begin Listing

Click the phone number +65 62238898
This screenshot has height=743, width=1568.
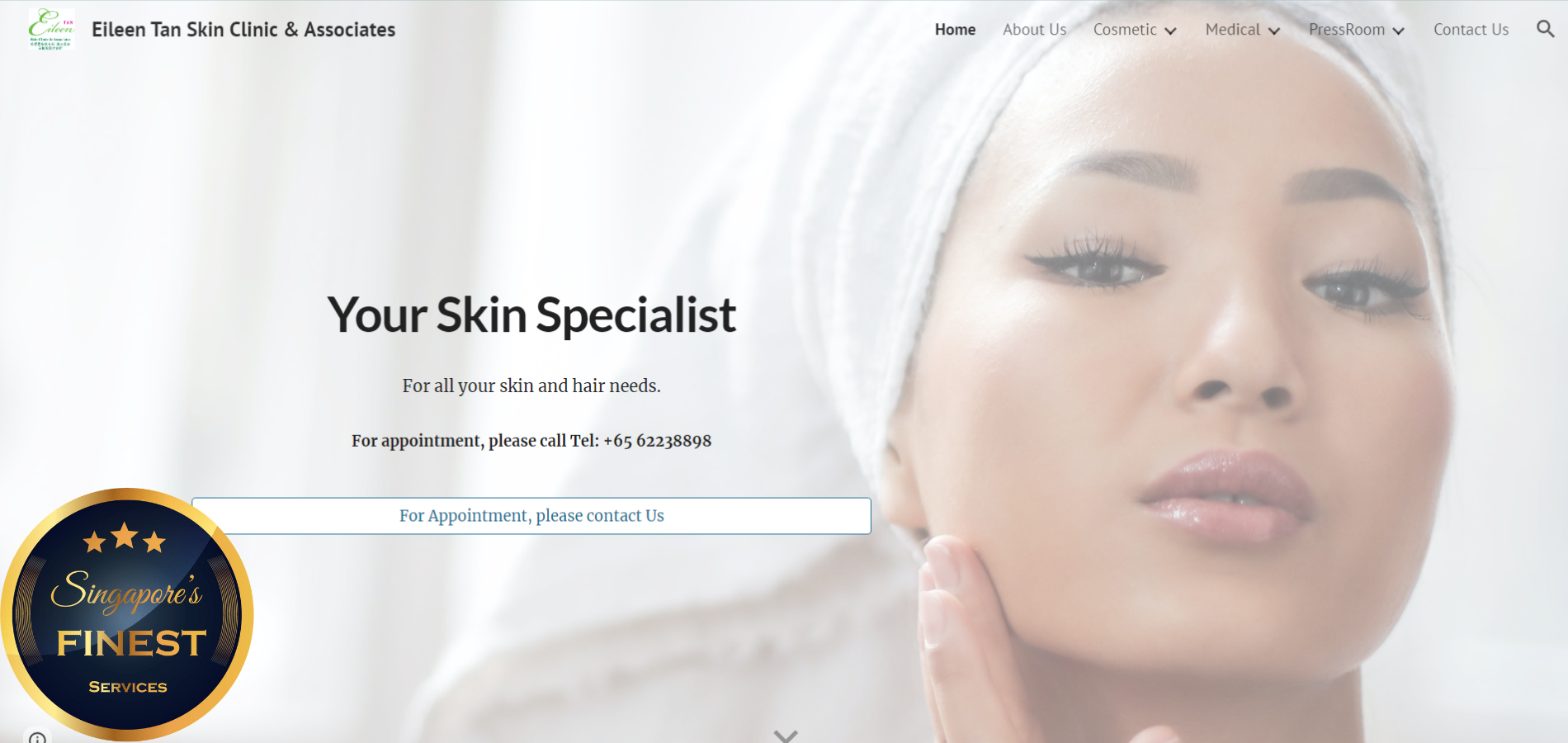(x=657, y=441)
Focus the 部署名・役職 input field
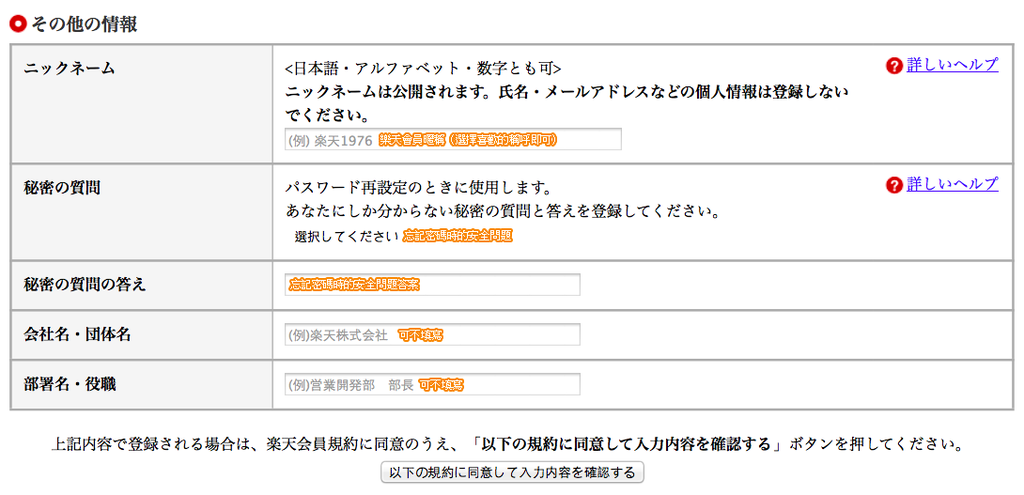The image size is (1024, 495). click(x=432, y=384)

end Listing
begin Listing

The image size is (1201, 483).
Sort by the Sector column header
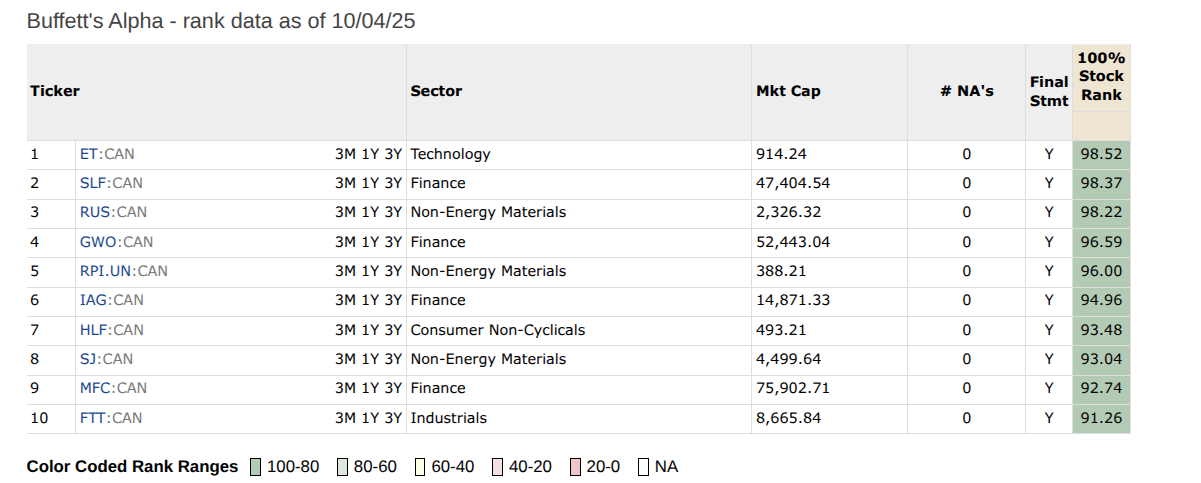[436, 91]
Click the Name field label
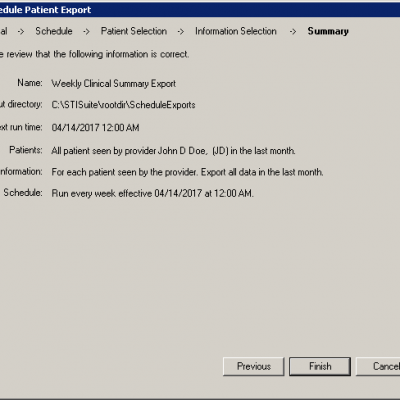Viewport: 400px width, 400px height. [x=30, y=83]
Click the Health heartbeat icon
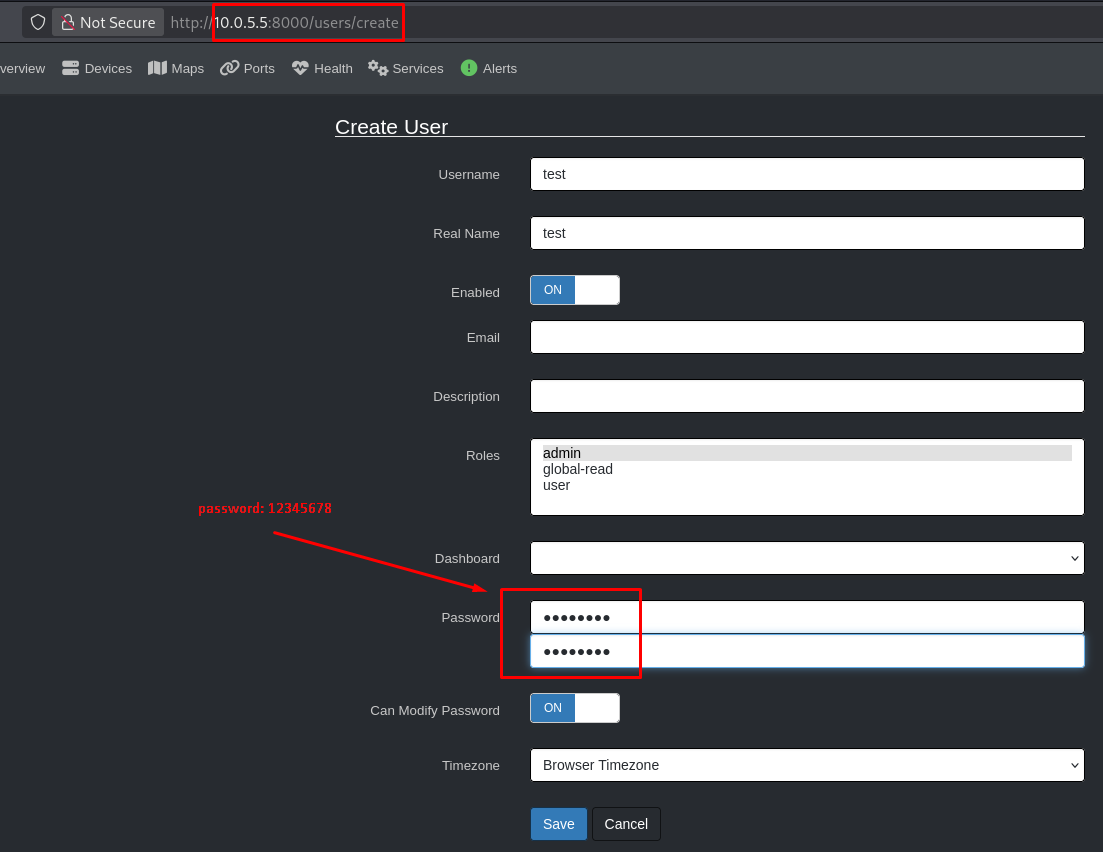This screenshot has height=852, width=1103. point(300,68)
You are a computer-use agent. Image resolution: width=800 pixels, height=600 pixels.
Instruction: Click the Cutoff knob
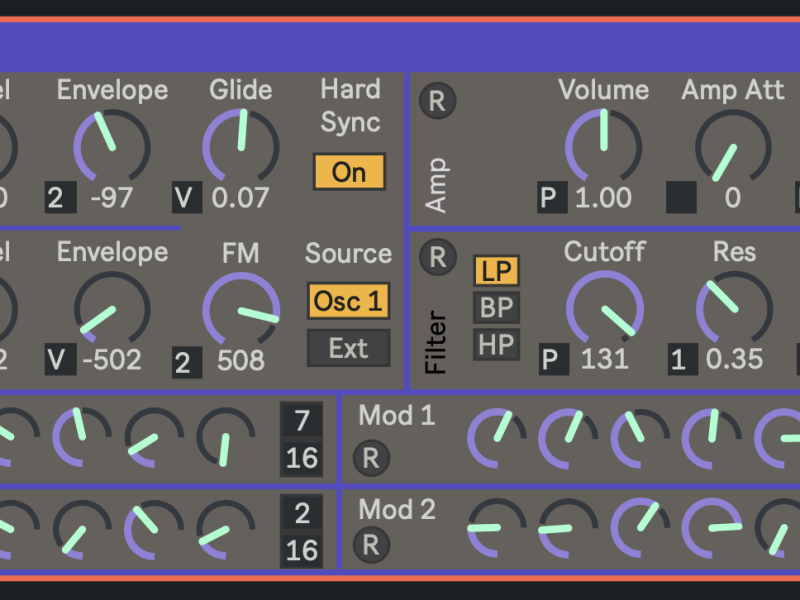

end Listing
begin Listing

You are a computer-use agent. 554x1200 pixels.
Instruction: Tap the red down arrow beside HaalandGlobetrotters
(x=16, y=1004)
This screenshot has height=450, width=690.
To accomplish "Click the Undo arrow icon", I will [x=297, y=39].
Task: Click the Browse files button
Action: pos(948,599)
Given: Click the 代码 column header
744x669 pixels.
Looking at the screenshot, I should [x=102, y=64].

end Listing

◆ What you have to do ◆
From the items above, copy each line that contains the word "computer". Match case exactly.

◆ Exercise result ◆
You are a computer-use agent. Image resolution: width=800 pixels, height=600 pixels.
You are a computer-use agent. 554x1200 pixels.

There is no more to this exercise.